◆ **Your tasks**:
**a)** Answer these questions about the recipe data loader code:
(i) What value does the constructor give to self.maxInst?
(ii) According to the comment in __getitem__, what percentage of training samples are forced to be a mismatch?
(iii) When the default loader fails to open a file, what image does it return instead?
**b)** Carry on the recipe data loader code from the point where the text stops.

◆ **Text provided**:
## DataLoader
Responsible to load the data during different phases (train, test) <br /> 
Data laoder reads all files and for each recipe returns its instructions, ingredeints and 6 corresponding images

In [3]:
from __future__ import print_function
import torch.utils.data as data
from PIL import Image
import os
import sys
import pickle
import numpy as np
import lmdb
import torch
import torchvision.transforms as transforms


In [53]:
class Loader(data.Dataset):

    def default_loader(path):
        try:
            im = Image.open(path).convert('RGB')
            return im
        except:
            return Image.new('RGB', (224, 224), 'white')

    
    def __init__(self, img_path, transform=None,
                 loader=default_loader, square=False, data_path=None, partition=None):
        
        if data_path == None:
            raise Exception('No data path specified.')

        if partition is None:
            raise Exception('Unknown partition type %s.' % partition)
        else:
            self.partition = partition

        self.env = lmdb.open(os.path.join(data_path, partition + '_lmdb'), max_readers=1,
        readonly=True, lock=False,readahead=False, meminit=False)

        with open(os.path.join(data_path, partition + '_keys.pkl'), 'rb') as f:
            self.ids = pickle.load(f)

        self.square = square
        self.imgPath = img_path
        self.mismtch = 0.8
        self.maxInst = 20    
 
        self.transform = transform
        self.loader = loader

    def __getitem__(self, index):

        recipId = self.ids[index]
    
        # we force 80 percent of them to be a mismatch
        if self.partition == 'train':
            match = np.random.uniform() > self.mismtch
        elif self.partition == 'val' or self.partition == 'test':
            match = True
        else:
            raise 'Partition name not well defined'

        target = match and 1 or -1
        
        
        with self.env.begin(write=False) as txn:
            serialized_sample = txn.get(self.ids[index].encode())
        sample = pickle.loads(serialized_sample,encoding='latin1')
    
        imgs = sample['imgs']
        
        # image
        if target == 1:
            if self.partition == 'train':
                # We choose from all the images in a recipe
                imgIdx = np.random.choice(range(len(imgs)))
            else:
                imgIdx = 0
            
            #get the first 4 characters of the id. the first four is enough to reach to the desired folder
            loader_path = [imgs[imgIdx]['id'][i] for i in range(4)]
            
            #use it as a path 
            loader_path = os.path.join(*loader_path)
            path = os.path.join(self.imgPath, self.partition, loader_path, imgs[imgIdx]['id'])

        else:
            # we randomly pick one non-matching image
            all_idx = range(len(self.ids))
            rndindex = np.random.choice(all_idx)
            while rndindex == index:
                rndindex = np.random.choice(all_idx)  # pick a random index

            with self.env.begin(write=False) as txn:
                serialized_sample = txn.get(self.ids[rndindex].encode())

            rndsample = pickle.loads(serialized_sample,encoding='latin1')

◆ **Source material**:
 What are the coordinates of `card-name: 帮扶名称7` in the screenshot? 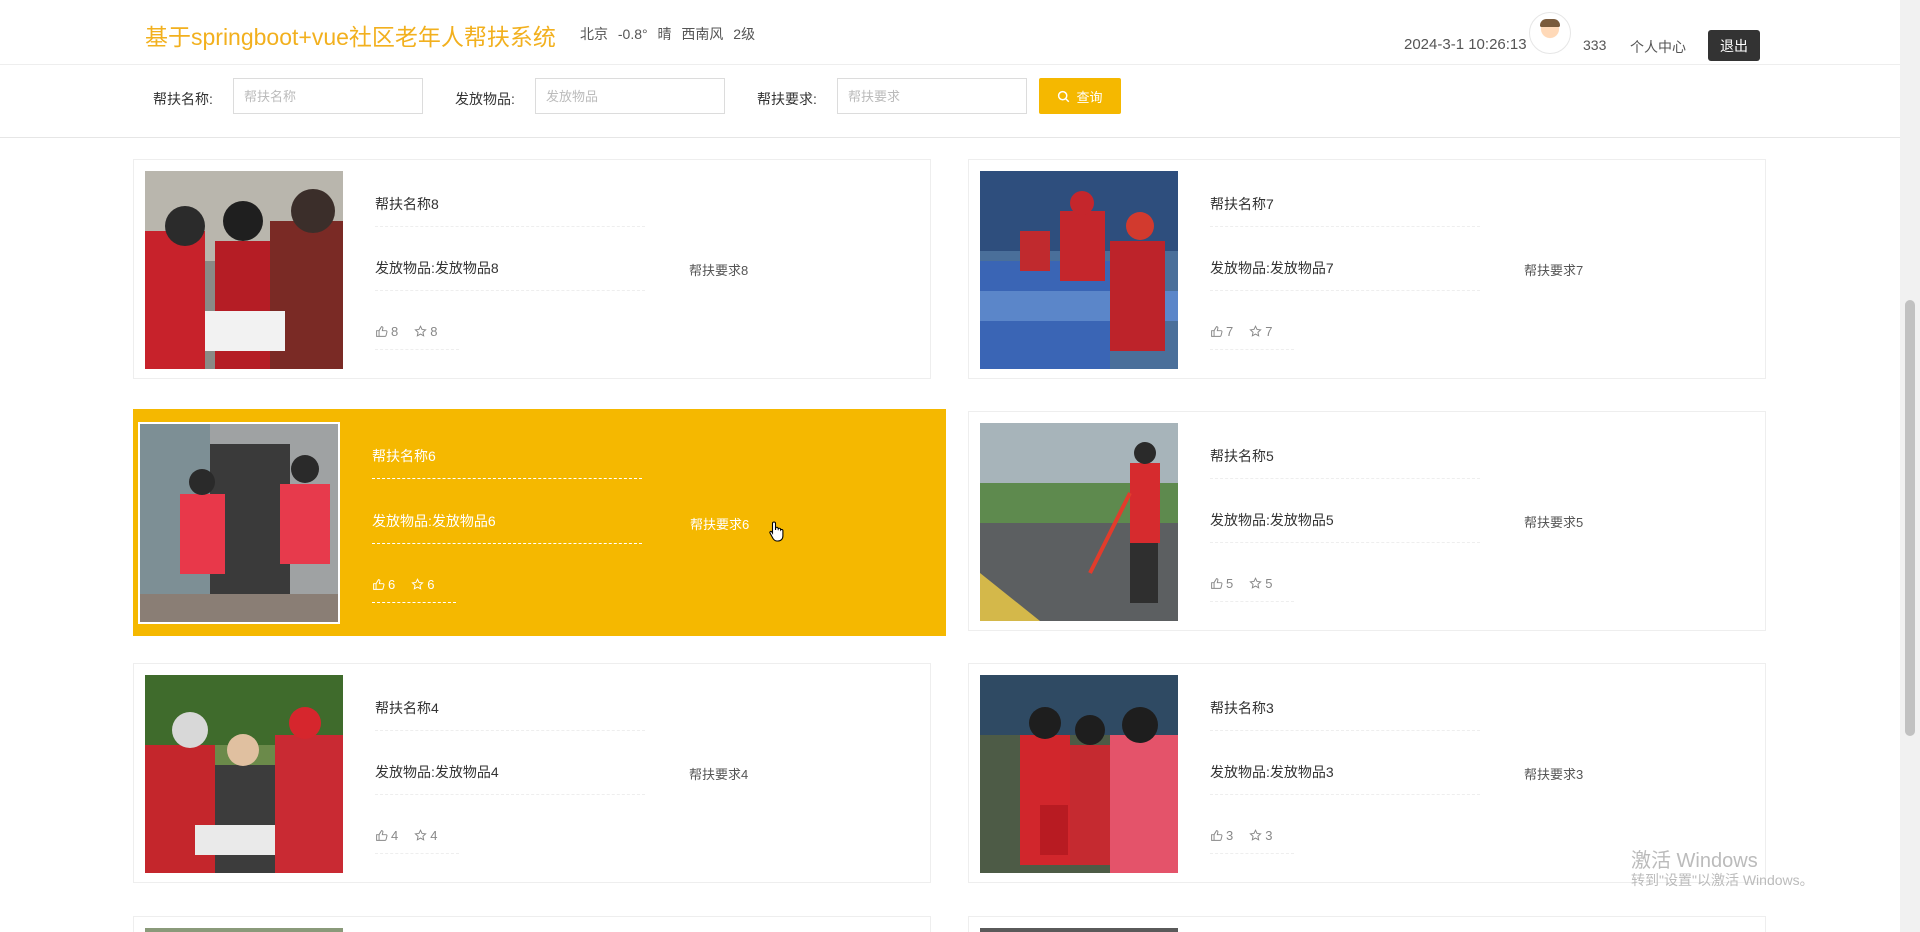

◆ **Answers below**:
**a)**
(i) 20
(ii) 80 percent
(iii) A new white RGB image of 224 by 224 pixels.

**b)**
            rndimgs = rndsample['imgs']

            if self.partition == 'train':  # if training we pick a random image
                # We do only use the first five images per recipe during training
                imgIdx = np.random.choice(range(min(5, len(rndimgs))))
            else:
                imgIdx = 0

            path = self.imgPath + rndimgs[imgIdx]['id']
            
        # load image
        img = self.loader(path)

        if self.square:
            img = img.resize(self.square)
        if self.transform is not None:
            img = self.transform(img)
        
        
        # instructions
        instrs = sample['intrs']
        itr_ln = len(instrs)
        t_inst = np.zeros((self.maxInst, np.shape(instrs)[1]), dtype=np.float32)
        t_inst[:itr_ln][:] = instrs
        instrs = torch.FloatTensor(t_inst)

        # ingredients
        ingrs = sample['ingrs'].astype(int)
        ingrs = torch.LongTensor(ingrs)
        igr_ln = max(np.nonzero(sample['ingrs'])[0]) + 1
       

        rec_class = sample['classes'] - 1
        rec_id = self.ids[index]

        if target == -1:
            img_class = rndsample['classes'] - 1
            img_id = self.ids[rndindex]
        else:
            img_class = sample['classes'] - 1
            img_id = self.ids[index]

        
    
        category = sample['classes']
        
        
        return recipId, img, instrs, ingrs, category, target


    def __len__(self):
        return len(self.ids)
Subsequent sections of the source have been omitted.